Bettoni has a generous x-height and follows the standard design features of so-called ‘modern’ type: vertical axis, high thick-thin contrast, thin serifs and small apertures. Great care was taken to ensure maximum readability: in Bettoni Text, ideally for use from 6 to 14 points, the letters are wider and the contrast is lower than in the other optical sizes. The Display family is more compact and refined, and works best above 24 points.
Bettoni was inspired by Giambattista Bodoni’s roman types, albeit without reference to any specific one of them. Niccolò Bettoni (1770–1842) was a 19th-century printer and publisher who used Bodoni’s types. He printed a number of Italian classics, including the first edition of Ugo Foscolo’s poem Dei sepolcri (1808). Signor Bettoni used several of Bodoni’s types, often without paying for them, and imitated Bodoni’s neoclassical style in the layout of his books.

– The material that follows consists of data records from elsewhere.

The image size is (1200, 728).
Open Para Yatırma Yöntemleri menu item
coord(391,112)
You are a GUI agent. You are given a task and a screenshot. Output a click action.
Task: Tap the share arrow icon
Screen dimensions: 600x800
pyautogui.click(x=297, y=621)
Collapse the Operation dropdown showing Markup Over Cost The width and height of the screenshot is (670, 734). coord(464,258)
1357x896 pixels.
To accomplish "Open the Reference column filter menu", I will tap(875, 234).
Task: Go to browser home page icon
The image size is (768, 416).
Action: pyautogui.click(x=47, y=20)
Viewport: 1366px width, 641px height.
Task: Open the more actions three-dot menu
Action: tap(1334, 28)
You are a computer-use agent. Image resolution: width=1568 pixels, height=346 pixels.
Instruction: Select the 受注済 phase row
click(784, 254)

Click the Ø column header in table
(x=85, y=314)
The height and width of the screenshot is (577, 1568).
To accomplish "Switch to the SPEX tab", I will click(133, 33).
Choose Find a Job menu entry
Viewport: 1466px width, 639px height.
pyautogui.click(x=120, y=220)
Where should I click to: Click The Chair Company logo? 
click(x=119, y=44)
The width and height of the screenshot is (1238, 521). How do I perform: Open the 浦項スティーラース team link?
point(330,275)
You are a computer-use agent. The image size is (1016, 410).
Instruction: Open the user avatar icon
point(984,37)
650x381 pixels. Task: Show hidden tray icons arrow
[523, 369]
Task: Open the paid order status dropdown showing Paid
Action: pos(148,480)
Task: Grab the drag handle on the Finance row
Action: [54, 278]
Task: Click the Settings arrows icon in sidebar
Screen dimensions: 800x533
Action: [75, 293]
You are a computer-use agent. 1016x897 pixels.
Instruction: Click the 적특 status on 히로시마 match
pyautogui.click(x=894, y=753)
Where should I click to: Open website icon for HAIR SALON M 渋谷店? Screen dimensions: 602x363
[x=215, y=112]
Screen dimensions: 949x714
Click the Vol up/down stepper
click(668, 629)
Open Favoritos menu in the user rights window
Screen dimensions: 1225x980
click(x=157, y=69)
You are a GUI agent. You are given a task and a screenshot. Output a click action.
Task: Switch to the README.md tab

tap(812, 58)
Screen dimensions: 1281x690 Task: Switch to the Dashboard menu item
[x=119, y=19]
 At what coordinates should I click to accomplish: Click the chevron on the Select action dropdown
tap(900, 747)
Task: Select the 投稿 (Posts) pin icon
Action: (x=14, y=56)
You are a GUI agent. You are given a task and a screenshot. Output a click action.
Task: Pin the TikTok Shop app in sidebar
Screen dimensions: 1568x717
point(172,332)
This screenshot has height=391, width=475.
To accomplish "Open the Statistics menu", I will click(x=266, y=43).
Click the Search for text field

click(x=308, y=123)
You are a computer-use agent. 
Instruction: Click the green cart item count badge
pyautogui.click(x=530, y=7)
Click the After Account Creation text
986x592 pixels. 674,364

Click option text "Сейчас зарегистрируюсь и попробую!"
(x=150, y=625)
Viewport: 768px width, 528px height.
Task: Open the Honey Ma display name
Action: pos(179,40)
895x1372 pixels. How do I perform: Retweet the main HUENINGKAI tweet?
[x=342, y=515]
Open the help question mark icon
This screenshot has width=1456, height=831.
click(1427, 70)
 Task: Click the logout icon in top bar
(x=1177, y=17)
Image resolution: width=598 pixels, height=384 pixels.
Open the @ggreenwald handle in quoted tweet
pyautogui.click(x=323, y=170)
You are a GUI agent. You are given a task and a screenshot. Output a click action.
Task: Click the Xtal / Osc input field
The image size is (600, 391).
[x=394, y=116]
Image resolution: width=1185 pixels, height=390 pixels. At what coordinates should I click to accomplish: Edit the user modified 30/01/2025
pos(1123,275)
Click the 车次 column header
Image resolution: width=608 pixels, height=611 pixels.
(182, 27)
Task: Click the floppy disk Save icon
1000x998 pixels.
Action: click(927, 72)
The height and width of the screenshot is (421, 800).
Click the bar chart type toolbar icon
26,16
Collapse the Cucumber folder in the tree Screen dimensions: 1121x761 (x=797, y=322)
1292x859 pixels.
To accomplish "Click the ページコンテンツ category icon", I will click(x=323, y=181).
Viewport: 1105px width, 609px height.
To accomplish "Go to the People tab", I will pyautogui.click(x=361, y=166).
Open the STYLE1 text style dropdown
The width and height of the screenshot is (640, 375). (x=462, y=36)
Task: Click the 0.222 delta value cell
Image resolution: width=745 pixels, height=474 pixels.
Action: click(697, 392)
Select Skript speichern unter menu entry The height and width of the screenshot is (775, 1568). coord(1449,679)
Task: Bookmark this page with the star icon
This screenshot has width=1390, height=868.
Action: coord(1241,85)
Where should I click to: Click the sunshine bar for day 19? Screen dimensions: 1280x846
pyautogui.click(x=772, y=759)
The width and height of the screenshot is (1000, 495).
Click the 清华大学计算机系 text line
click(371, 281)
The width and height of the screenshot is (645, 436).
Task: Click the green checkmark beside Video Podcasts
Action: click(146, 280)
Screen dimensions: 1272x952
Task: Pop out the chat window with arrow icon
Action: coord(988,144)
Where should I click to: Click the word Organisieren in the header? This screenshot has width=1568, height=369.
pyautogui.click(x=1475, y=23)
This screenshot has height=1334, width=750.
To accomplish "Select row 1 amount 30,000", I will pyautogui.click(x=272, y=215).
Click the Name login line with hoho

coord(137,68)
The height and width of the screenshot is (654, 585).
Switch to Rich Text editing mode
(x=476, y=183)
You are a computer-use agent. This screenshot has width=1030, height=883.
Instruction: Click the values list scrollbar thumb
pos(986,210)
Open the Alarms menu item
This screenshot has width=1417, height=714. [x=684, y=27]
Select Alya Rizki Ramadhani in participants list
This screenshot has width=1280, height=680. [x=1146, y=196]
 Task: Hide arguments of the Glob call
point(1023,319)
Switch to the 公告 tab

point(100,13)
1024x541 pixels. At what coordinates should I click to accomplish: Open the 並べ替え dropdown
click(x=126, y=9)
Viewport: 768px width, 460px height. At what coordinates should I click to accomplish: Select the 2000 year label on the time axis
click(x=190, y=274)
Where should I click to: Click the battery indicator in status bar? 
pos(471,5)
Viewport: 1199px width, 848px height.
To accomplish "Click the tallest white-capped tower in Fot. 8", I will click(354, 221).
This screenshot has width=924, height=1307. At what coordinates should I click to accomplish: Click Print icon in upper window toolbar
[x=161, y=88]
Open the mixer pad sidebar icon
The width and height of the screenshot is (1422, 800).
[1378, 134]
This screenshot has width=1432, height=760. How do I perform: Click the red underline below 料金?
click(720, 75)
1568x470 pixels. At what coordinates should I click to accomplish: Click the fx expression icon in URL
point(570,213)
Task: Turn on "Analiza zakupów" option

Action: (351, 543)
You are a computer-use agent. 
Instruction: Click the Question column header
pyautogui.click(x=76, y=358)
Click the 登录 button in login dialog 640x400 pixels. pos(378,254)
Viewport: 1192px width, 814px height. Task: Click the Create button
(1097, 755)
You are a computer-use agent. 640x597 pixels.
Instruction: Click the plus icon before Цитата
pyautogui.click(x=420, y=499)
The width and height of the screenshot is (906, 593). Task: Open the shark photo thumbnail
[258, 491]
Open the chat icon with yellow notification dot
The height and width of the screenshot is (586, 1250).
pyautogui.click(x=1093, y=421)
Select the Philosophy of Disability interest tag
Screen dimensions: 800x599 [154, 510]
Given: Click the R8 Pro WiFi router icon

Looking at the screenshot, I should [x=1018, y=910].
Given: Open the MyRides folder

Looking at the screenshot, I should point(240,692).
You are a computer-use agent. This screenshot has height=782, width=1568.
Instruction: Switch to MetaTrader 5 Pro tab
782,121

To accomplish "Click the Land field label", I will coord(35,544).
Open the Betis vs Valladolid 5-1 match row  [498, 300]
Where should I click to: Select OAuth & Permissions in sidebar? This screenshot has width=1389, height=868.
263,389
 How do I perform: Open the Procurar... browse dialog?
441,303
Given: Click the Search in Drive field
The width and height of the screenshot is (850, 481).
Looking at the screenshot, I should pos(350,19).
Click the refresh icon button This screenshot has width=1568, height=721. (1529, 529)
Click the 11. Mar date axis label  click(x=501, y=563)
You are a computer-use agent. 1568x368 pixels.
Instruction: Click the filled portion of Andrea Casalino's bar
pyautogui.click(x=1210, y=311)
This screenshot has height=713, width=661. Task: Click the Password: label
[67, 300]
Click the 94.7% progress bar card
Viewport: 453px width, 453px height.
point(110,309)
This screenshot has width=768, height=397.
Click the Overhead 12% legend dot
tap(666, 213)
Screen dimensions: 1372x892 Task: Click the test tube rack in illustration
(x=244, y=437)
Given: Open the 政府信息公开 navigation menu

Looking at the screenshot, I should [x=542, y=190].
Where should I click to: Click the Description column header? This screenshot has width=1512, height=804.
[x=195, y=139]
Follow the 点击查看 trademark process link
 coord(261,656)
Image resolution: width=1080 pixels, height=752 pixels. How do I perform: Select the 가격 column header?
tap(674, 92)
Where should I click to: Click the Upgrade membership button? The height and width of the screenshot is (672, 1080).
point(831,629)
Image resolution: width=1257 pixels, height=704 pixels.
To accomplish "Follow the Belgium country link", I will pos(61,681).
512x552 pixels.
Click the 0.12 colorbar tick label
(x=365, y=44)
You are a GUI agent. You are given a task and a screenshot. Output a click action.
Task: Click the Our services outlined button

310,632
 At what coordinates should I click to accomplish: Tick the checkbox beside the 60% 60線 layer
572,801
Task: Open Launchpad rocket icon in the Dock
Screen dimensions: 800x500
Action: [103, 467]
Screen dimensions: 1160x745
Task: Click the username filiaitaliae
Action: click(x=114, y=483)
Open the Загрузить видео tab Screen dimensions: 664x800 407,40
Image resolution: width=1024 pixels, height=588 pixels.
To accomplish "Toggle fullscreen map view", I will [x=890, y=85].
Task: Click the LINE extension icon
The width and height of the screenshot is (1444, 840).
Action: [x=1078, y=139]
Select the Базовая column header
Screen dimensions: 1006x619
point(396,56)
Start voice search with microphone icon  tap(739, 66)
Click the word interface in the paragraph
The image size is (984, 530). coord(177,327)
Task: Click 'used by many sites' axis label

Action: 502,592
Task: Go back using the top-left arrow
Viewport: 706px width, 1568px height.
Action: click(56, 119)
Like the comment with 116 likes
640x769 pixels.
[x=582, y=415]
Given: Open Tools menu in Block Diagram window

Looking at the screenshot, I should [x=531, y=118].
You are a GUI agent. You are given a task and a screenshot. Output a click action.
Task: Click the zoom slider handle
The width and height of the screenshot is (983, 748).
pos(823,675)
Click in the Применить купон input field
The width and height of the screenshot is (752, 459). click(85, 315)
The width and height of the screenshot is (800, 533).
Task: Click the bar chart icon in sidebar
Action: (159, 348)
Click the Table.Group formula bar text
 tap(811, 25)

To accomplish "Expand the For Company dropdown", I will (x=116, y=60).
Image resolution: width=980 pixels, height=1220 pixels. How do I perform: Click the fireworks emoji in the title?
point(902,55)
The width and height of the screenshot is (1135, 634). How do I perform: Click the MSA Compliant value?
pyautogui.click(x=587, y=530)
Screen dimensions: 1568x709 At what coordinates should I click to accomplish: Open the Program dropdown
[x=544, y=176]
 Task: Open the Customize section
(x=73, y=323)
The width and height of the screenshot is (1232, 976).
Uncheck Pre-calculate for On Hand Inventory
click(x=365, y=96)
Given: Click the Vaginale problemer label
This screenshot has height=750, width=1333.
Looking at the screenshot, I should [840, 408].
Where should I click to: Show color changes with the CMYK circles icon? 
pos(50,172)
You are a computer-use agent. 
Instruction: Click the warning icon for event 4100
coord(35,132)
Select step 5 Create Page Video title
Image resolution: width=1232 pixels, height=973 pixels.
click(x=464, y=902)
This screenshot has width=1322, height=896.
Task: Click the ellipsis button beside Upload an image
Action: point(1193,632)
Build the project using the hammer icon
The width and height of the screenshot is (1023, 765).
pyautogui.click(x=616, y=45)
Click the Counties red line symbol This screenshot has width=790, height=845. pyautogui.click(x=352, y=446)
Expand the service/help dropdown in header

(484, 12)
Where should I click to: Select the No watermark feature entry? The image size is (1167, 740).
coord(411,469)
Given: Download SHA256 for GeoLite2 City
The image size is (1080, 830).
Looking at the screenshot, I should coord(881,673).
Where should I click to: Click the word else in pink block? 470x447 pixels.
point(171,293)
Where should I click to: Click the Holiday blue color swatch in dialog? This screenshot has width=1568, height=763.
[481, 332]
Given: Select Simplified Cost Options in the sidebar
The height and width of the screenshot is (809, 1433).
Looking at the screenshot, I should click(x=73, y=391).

Bettoni has nine weights (UltraLight, Light, Book, Regular, Regular-Dark, Medium, SemiBold, Bold, Black), each with its oblique companion. Other attributes of Bettoni are small caps, several sets of figures, including old style and lining, tabular and proportional, superior and inferior figures and fractions. Each Bettoni family font file also contains twenty border ornaments, closely based on the original Bodoni and Bettoni fleurons that can still be seen in their type specimens.